• **TEXTO FORNECIDO**:
——

Uma certificação agrícola cercada de controvérsias: conheça a francesa HVE

A busca por maior sustentabilidade nos vinhedos vem ganhando espaço nas últimas décadas. E a França, como um dos três maiores produtores de vinho do mundo, está no centro deste debate. Parece existir um consenso de que os abusos no uso de pesticidas, herbicidas e fertilizantes sintéticos, tão comuns na agricultura convencional, não podem prosseguir.

No entanto, existe uma enorme controvérsia sobre qual rumo e velocidade tomar no sentido de vinhedos mais adequados a esta nova realidade. De um lado, há que aposte em uma busca mais objetiva de soluções mais sustentáveis, representado, sobretudo por aqueles que adotaram a agricultura orgânica ou biodinâmica. Nestes casos, existe uma renúncia completa do uso de herbicidas e pesticidas sintéticos, além de uma série de outras medidas.

De outra parte, ficam aqueles que optaram por um caminho com regras menos rígidas, onde alguns produtos, sobretudo pesticidas e herbicidas sintéticos, são usados em algumas situações. Na França, este modo de agricultura é chamado de lutte raisonée (que pode ser traduzido como luta racional), porém sem uma certificação específica. Foi dentro deste conceito que surgiu a certificação Haute Valeur Environnementale (HVE ou Alto Valor Ambiental, em uma tradução simples).

Histórico e funcionamento

Na década de 2000, o governo francês lançou uma série de iniciativas no sentido de buscar maior sustentabilidade, entre elas a Grenelle de l’Environnement. Este compromisso, assinado em 2007, culminou com uma série de novas leis no que diz respeito à proteção de meio ambiente. Dentro deste contexto, foi lançada em 2012 a certificação Haute Valeur Environnementale.

——

• **LINHAS ARMAZENADAS**:
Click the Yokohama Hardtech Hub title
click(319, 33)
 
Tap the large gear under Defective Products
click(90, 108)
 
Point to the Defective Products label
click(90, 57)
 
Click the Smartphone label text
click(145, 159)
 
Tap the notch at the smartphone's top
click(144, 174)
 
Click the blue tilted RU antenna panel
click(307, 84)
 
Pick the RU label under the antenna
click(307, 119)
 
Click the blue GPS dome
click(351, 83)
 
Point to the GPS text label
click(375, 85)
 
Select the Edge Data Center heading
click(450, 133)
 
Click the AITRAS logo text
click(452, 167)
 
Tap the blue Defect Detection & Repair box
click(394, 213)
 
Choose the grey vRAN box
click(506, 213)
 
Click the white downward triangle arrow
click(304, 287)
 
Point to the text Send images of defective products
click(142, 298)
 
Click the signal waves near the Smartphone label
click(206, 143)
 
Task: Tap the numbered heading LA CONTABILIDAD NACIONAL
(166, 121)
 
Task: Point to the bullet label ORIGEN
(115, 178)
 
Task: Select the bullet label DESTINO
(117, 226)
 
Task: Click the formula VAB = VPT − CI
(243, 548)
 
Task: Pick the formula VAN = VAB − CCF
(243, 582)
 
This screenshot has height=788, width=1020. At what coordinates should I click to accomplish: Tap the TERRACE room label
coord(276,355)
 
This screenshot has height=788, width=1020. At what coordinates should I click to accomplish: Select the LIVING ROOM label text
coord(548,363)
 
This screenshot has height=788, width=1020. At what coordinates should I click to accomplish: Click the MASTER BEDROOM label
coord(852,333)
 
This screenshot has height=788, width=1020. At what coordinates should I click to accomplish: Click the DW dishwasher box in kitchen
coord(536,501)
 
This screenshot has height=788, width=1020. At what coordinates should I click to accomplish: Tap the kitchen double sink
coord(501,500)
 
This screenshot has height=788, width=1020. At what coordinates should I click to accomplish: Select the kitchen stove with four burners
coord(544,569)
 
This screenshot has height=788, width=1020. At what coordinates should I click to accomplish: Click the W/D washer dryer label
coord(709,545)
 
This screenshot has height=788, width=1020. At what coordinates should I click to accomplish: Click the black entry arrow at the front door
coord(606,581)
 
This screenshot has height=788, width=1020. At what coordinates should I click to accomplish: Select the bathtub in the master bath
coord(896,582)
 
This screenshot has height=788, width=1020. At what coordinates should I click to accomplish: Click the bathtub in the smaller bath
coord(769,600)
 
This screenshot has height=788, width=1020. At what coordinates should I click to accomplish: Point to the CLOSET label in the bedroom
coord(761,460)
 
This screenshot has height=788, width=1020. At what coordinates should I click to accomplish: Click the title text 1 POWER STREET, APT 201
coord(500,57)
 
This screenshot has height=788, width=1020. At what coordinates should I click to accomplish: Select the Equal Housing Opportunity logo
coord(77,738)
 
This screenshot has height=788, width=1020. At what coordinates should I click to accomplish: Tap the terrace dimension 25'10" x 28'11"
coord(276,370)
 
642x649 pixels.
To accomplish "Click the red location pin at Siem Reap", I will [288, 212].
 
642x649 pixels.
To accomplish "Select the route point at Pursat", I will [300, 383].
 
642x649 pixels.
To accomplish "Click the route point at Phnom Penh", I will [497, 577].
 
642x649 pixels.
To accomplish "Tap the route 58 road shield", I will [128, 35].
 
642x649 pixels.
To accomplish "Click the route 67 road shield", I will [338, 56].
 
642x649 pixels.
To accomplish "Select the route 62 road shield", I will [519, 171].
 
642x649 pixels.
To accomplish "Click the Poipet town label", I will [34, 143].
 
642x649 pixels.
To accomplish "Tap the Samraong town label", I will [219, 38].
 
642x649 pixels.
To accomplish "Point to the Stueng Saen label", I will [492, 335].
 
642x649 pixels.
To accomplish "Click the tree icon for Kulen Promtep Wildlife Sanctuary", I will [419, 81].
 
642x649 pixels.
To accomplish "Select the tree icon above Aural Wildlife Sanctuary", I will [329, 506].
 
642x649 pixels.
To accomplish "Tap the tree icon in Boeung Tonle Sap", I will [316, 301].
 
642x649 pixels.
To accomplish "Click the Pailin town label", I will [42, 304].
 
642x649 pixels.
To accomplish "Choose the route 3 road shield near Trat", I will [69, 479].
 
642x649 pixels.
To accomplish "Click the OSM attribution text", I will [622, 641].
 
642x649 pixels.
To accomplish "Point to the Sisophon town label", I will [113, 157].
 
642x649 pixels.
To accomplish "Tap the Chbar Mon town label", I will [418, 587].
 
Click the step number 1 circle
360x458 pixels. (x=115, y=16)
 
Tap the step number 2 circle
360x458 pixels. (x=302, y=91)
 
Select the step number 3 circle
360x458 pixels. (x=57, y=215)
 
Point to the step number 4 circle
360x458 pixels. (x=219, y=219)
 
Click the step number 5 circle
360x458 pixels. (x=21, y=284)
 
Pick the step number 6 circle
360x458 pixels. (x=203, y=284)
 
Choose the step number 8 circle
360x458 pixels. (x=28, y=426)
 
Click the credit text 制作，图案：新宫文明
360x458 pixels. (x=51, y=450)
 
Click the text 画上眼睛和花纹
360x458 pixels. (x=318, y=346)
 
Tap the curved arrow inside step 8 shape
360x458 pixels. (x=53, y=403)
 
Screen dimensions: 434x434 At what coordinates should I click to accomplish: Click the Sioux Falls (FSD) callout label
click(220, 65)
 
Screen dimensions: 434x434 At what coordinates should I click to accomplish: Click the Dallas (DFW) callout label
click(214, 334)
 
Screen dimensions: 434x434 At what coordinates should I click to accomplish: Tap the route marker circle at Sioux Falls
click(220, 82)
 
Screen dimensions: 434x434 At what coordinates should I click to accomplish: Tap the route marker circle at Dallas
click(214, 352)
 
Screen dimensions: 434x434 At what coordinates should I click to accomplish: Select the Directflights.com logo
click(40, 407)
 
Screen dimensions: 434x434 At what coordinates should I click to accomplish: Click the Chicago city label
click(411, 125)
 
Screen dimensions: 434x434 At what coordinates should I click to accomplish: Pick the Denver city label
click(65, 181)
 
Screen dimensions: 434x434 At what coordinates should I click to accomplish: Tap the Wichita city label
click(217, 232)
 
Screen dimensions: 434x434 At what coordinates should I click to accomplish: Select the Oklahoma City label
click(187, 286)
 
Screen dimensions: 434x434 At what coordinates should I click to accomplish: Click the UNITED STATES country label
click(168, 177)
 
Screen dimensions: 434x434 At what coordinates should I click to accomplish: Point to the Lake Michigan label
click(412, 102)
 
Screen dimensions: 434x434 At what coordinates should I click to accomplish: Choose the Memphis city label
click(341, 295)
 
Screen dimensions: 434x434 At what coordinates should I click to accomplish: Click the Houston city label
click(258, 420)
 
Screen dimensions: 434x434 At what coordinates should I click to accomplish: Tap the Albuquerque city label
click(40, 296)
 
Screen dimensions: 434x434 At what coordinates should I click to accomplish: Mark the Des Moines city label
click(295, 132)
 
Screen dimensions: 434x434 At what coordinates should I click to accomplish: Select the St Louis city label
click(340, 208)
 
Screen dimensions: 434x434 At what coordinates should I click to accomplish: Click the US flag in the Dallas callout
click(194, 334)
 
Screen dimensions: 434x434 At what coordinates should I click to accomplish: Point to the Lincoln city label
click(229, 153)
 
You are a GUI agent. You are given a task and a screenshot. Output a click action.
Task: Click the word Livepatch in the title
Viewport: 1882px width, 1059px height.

——

• **INSTRUÇÕES DAS TAREFAS**:
1. Escale as linhas armazenadas, tudo desde a linha que contém "Tap the notch at the smartphone's top" até a linha que contém "click(450, 133)", incluindo as duas. Reescreva essas linhas com o texto de cada uma mantido e multiplique por 2,5 os números das coordenadas das respostas, arredondando para inteiros e as metades para cima.
2. Retome o texto sobre a certificação HVE a partir do ponto em que ele termina.
O texto fornecido e as linhas armazenadas não têm relação entre si.

• **RESPOSTAS ESPERADAS**:
1.
Tap the notch at the smartphone's top
click(360, 435)
 
Click the blue tilted RU antenna panel
click(768, 210)
 
Pick the RU label under the antenna
click(768, 298)
 
Click the blue GPS dome
click(878, 208)
 
Point to the GPS text label
click(938, 213)
 
Select the Edge Data Center heading
click(1125, 333)

2.
A certificação HVE é concedida a agricultores (não vale somente para a viticultura) individuais ou coletivamente (como cooperativas, por exemplo). É um programa voluntário e tem três níveis distintos. O nível um, o mais básico, considera simples conformidade com algumas normas ambientais, Já o nível dois inclui o cumprimento de boas práticas ambientais (biodiversidade, proteção fitossanitária, fertilização, gestão da água), com base nos princípios da agricultura sustentável.

Já o HVE nível três é o mais alto desta certificação ambiental agrícola e o único que permite a obtenção e uso do certificado Haute Valeur Environnementale. Neste nível, existem ferramentas de medição das práticas adotadas, com o objetivo de avaliar o desempenho agroecológico da propriedade agrícola. A certificação abrange todas as atividades da propriedade, como cultivo, reprodução e meio ambiente das áreas de plantação e dos animais.  O HVE nível três deve ser validado por auditorias, que podem ser gerenciadas coletivamente ou individualmente.

Busca por uma solução intermediária

A certificação HVE é considerada mais rigorosa no uso de produtos sintéticos do que a agricultura convencional, que em teoria, mostra mais contrapartidas ambientais (poluição da água, envenenamento de ambientes, etc). Por exemplo, a certificação HVE requer atenção à biodiversidade ou à gestão de recursos hídricos. No entanto, a HVE é muito mais flexível do que, por exemplo, a certificação orgânica.

Enquanto a certificação orgânica tem especificações definidas no nível regulatório europeu, a HVE é somente adotada na França. Além disso, a principal diferença é a permissão para o uso de fertilizantes químicos e pesticidas cujos impactos na saúde são conhecidos (câncer, problemas neurológicos e imunológicos, infertilidade). Além disso, a certificação HVE não adota normas de bem-estar animal.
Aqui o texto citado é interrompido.